Article 272 of the Tax Statute sets out the patrimonial value of shares, contributions and other rights in companies as follows:

“Shares and corporate rights in any type of companies or entities must be declared at their tax cost, where applicable.

For taxpayers required to use special valuation systems for investments, in accordance with the provisions issued on the matter by the control authorities, the patrimonial value shall be that which results from the application of such valuation mechanisms.”

2. Options for Declaring Shares

From the transcribed rule it is inferred that the taxpayer has two options for declaring the shares held in a company:

  • At their tax cost.
  • For taxpayers required to use special investment valuation systems, the patrimonial value shall be that which results from such mechanisms.

3. Nature of the Equity Method

It is necessary to clarify whether the equity method constitutes a special investment valuation system, in order to determine whether it forms part of the value for which shares must be declared.

4. DIAN Ruling (Ruling No. 029461 of 2008)

DIAN, through Ruling No. 029461 of March 2008, stated the following:

“This office has consistently held (Rulings 041336 of 1997, 002382 of 1998 and 047427 of 1999), based on the analysis of Joint Circular No. 009 and 13 of November 17, 1996, issued by the Superintendence of Companies and the Superintendence of Securities, that the equity method is a true investment valuation system acceptable for tax purposes...

However, it is necessary to revisit this thesis... according to which the Equity Method is an accounting method, not a special valuation system...
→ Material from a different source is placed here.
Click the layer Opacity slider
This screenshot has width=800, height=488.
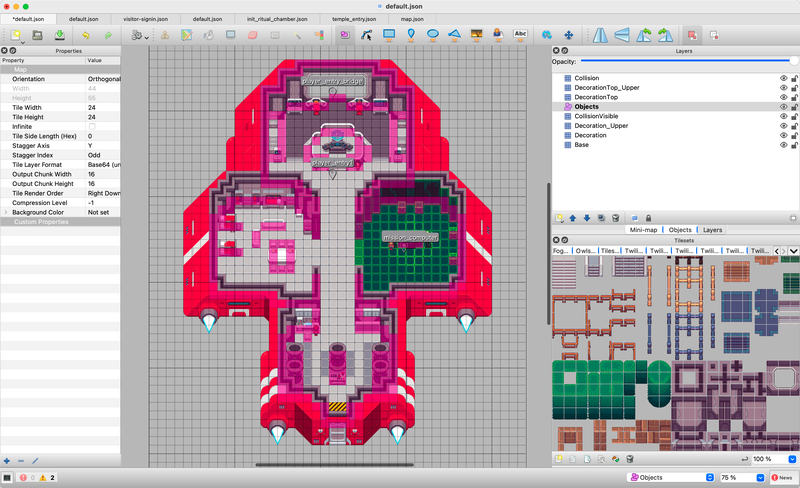(x=688, y=61)
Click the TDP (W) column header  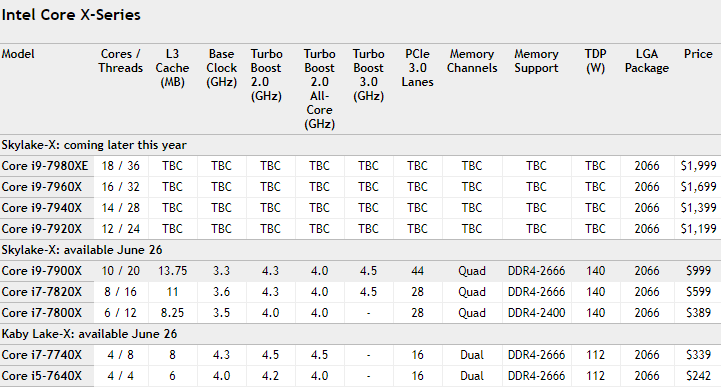tap(595, 61)
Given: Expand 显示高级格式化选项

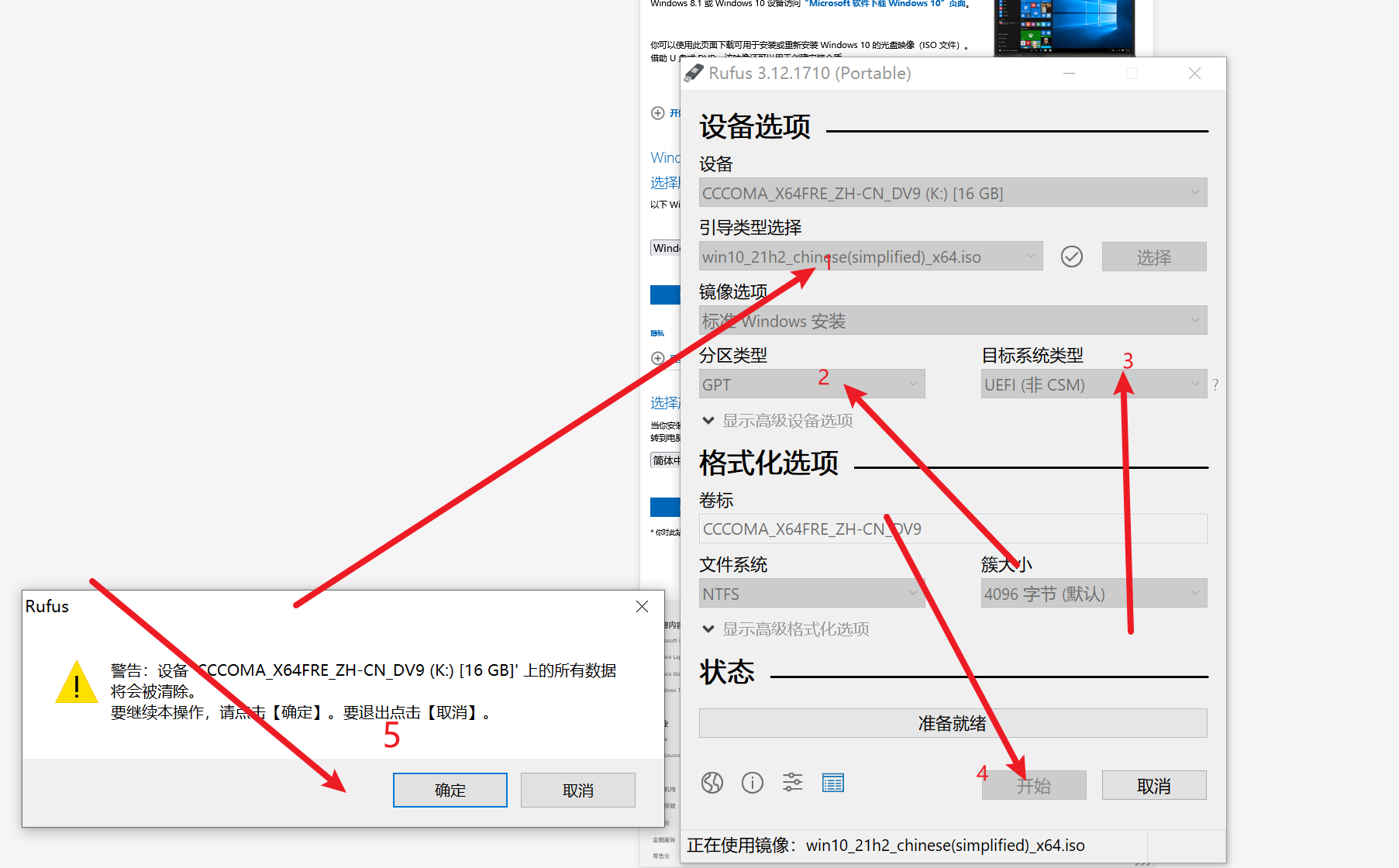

Indeed, in official letter No. 2002-01-059630 of May 2, 2002... the Superintendence of Companies concludes that the joint circular establishes general rules that become an accounting procedure... without imposing a special valuation system for this type of investments.

In the same direction, in official letter No. 20033-905 of May 17, 2002... the Superintendence of Securities (today the Financial Superintendence of Colombia) concludes... that the Equity Method is an accounting procedure... and clarifies that accounting methods and valuation methods are two different aspects inherent to accounting science.

Recapping, the Equity Method is not a special investment valuation system for the purposes of the second paragraph of Article 272 of the Tax Statute…”

5. DIAN Ruling (Ruling No. 048359 of 2009)

In line with the above, the Tax Administration, through Ruling No. 048359 of June 2009, stated:

“(...) it was concluded, based on the pronouncements of the Superintendence of Companies and the Superintendence of Securities (today the Financial Superintendence of Colombia), that the equity method is not an investment valuation system... Consequently, the recording of investments in subsidiaries under this accounting method has no tax impact...”

6. Conclusions

By virtue of the foregoing, it is concluded that the equity method is not a special investment valuation mechanism. For this reason:

  • The amount recorded in accounting as an increase or decrease in the investment resulting from this method will not form part of the tax patrimonial value of the shares.
  • The income will not be taxable (numeral 4 of article 28 of the T.S.).
  • The expense may not be treated as a deduction (numeral 2 of article 105 of the T.S.).

Written by: Diego Sanabria

Note: This document represents the opinion of our firm and does not constitute legal advice. Tax authorities may not agree with our position. If you wish to explore this matter further or require specialized advice, please contact us — we are at your service.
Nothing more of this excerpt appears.